"...
II-İTİRAZIN GEREKÇESİ
Başvuru kararının gerekçe bölümü şöyledir :
"Sanık hakkında mahkumiyet hükmü kurulduğunda bu bant ve talihe bağlı jetonla çalıştırılan ve kazınıldığında sigara çıkan kazınılmadığında jetonların işleticiye kaldığı makine ile makinanın konulduğu kahvehane hakkında da sözü edilen yasanın 2/2. maddesi gereğince hüküm verileceği doğaldır.

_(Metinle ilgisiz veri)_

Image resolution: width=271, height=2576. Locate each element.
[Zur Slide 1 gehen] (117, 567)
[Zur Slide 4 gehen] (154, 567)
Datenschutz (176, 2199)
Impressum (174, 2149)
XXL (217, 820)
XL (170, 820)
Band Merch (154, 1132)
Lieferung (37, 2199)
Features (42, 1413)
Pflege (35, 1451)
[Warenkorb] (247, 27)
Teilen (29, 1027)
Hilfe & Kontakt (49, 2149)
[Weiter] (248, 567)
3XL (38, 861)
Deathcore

Oyun makinasının konulduğu kahvehanenin de anılan yasanın 2/2. maddesinin son cümlesine göre yani (bu gibi oyun oynanan yerler bir daha açılmamak üzere kapatırılır) hükmüne göre bir daha açılmamak üzere kapatılmasına karar verileceği doğaldır.
Bu kararın kesinleşmesi halinde bu kahvehane bir daha açılmamak üzere kapatılacaktır. Bir daha açılmama durumu yukarıda belirtildiği üzere T.C. Anayasasının 11/2. maddesinde belirtilen (kanunlar anayasaya aykırı olamaz) hükmüne aykırıdır.
Keza; bir daha açılmamak üzere kapatılma keyfiyeti T.C. Anayasasının 35. maddesi ile teminat altına alınmış, mülkiyet hakkının özüne de aykırıdır.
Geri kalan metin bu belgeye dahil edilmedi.